(Saturday, March 15)
“Zhoghovurd” says that Prosperous Armenia Party (BHK) leader Gagik Tsarukian remains careful not to openly challenge President Serzh Sarkisian despite a series of consultations held with leading opposition figures. The paper says Tsarukian’s reluctance to “cross the red line” means that the BHK’s growing cooperation with the established opposition will not translate into any meaningful action.
“Chorrord Inknishkhanutyun” believes, however, that the Armenian authorities are worried about that cooperation and are trying to undermine it through their loyal media outlets. The latter are telling Armenians that government posts and money is the only thing that could unite the BHK and the three opposition parties. The pro-opposition daily says that their ideological differences are not an insurmountable obstacle to jointly “saving” the country. Besides, it says, a common ideology is not what unites President Serzh Sarkisian and his political allies.

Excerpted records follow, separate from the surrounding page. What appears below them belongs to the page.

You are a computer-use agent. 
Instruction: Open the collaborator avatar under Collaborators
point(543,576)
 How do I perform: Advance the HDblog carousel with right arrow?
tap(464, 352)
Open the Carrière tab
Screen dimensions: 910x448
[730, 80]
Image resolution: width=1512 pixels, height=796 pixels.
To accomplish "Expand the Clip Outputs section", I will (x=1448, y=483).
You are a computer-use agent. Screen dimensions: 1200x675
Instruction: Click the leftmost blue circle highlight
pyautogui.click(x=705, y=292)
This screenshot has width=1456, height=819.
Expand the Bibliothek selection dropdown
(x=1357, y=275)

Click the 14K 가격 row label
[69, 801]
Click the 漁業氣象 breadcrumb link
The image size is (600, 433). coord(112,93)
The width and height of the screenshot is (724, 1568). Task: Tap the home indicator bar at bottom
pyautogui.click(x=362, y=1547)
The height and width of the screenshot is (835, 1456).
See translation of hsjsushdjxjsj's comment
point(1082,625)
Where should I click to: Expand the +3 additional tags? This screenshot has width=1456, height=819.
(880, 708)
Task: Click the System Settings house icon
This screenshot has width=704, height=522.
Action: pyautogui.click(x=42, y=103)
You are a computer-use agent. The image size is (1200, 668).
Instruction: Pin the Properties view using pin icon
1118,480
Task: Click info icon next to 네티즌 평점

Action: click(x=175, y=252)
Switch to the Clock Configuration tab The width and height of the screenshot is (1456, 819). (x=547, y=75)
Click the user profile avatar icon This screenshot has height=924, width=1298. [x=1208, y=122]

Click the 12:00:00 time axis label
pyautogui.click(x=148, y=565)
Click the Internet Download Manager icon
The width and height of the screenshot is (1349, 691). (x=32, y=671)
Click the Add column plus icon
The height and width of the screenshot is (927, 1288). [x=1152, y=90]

Aram Karapetian, an opposition politician, comments on possible repercussions of the crisis in Ukraine in an interview with “Zhamanak.” “A lot depends on what will happen in Ukraine because the situation there is quite complicated and unpredictable,” says Karapetian. He says it remains to be seen whether Russia will annex only Crimea or other Ukrainian regions as well.
“Besides, how will things be settled?” adds Karapetian. “Militarily or through sanctions? You may have noticed that the Americans have already taken economic actions. The price of oil has fallen by 2-3 percent. If they stop [the escalation] and switch to diplomatic actions I think that the situation will remain stable. But if events take a military turn then we will have to bear in mind that Georgia and Moldova will quickly join NATO and we will find ourselves in a severe social, political and economic situation because it is no secret that Armenia is heavily dependent on aid from Russia.”
“Aravot” says that Russian TV channels’ aggressive coverage of the Ukraine crisis is coordinated by the Kremlin. “The same model existed in Armenia during [Robert] Kocharian’s rule,” editorializes the paper. “Pressure on [Armenian] TV stations has eased considerably. But interestingly, forces that are not in government are now adopting the same work style. Their targets are being selected in a coordinated manner.”